We’re not going to do that anymore. I wasn’t a speaker, much less a headliner and certainly not an organizer so this is pure opinion, but the leaders in various groups who have not exhibited the spirit of cooperation might have been the ones who feel most strongly they were excluded. If you demand the movement conform to your specific criteria before you will participate, you may find the parade will pass you by.
If anyone complains about the poor organization of this essay, I will say it was ‘stream-of-consciousness’ and I’m exempt from structure. Actually, I’m not a fast writer — I have been thinking about what I want to day and if I procrastinate more, I won’t do it.
The other message is the internal struggle in the democratic party. The establishment is fighting to retain the formula which dates back to Bill Clinton. It says we can hold to progressive social values AND get rich by servicing the economic interests of special interests. Democratic candidates can get contributions from the military industrial complex and pharma and Wall Street, and it’s a small price to pay to advance social issues.
Nobody at ‘The People’s Summit’ was buying that. You can’t support economic inequality and be for the people. This was the Clinton/Sanders schism in the election — and it hasn’t gone away. One of the speakers brought the house down with the observation that Clinton outspent Trump 2-to-1 and lost the election. It’s becoming less a question of how much money you raise, but where that money comes from.
A huge part of the message is a declaration of war by democrats on the DNC on the subject of money in politics. We are challenging the doctrine that corruption isn’t corruption if there’s transparency. If the republicans are trying to hide who is buying their votes, and the democrats are willing to declare who owns them, we still have a government which does not represent us. (And it’s worth noting, though it wasn’t said at the Summit, the GOP is going through a conservative power struggle over money owning the republican party also.)

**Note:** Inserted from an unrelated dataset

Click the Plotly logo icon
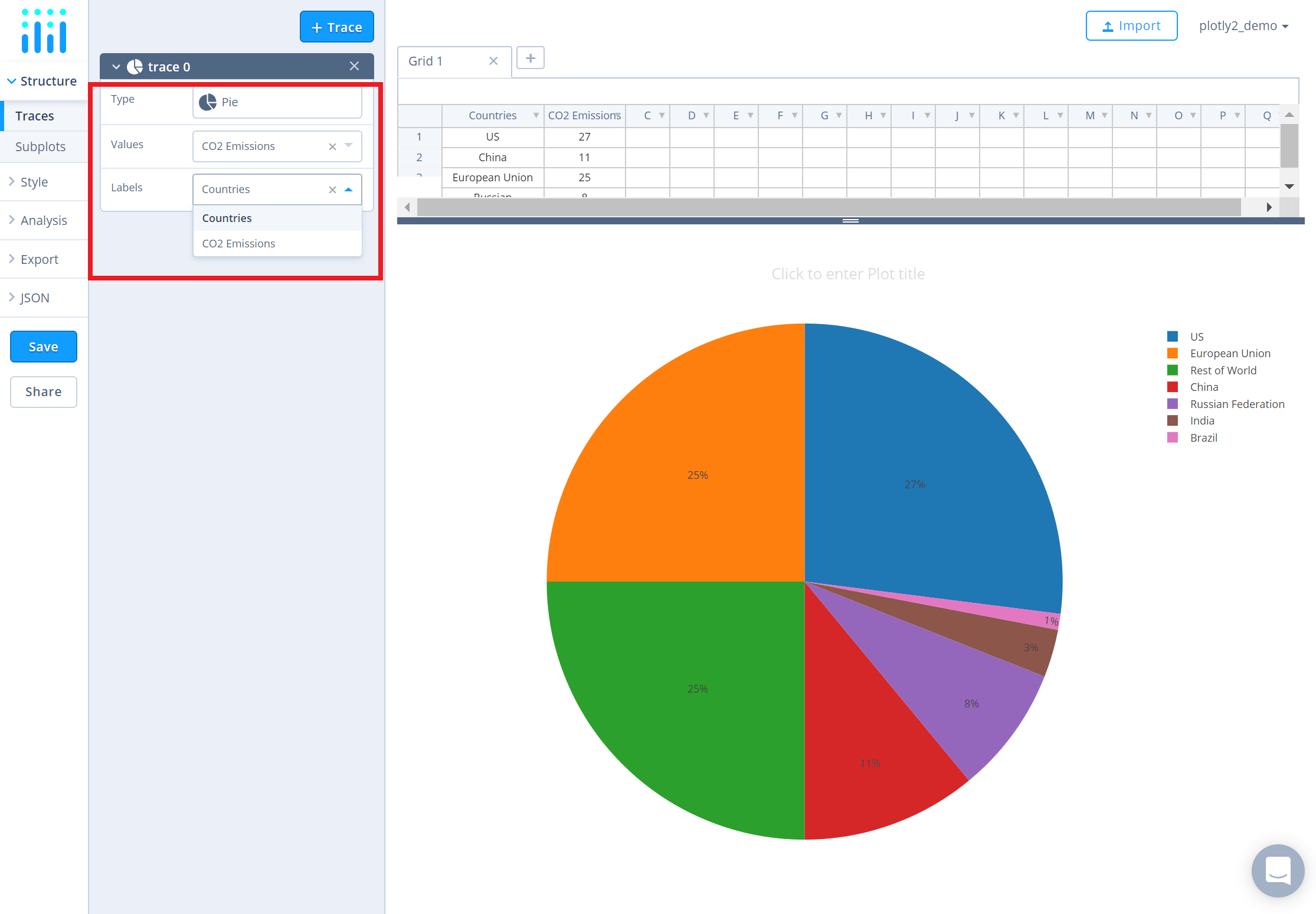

A lot was invested in us — all of us, not just those who attended ‘The People’s Summit’. We have been here before, politically. We have prevailed, time and time again when we refused to submit. We have to stand together again to put people before profit. With the power of the vote, and the opportunity social media provides, we can leverage our power especially in the primary, when turnout is historically low. Honest candidates of our party who will run against crooked democrats are how we get a beachhead politically. The party wants to determine who rises to positions of authority, and we must refuse to be intimidated.
The Summit did nothing directly. Only we can turn ideas into action. A friend named Elizabeth Linquist has been a supporter since my flight. Last year she ran for local office in Roscoe County and won. I predict this is the beginning for her, but more importantly it IS what the Summit was about. We can step up locally — now. Be a local influence — now. Teach & encourage younger people to engage — now. The future will take care of itself and our principles will prevail if we all participate to the degree we can and we stay educated stay active, vocal and most important — do what I can not. Vote.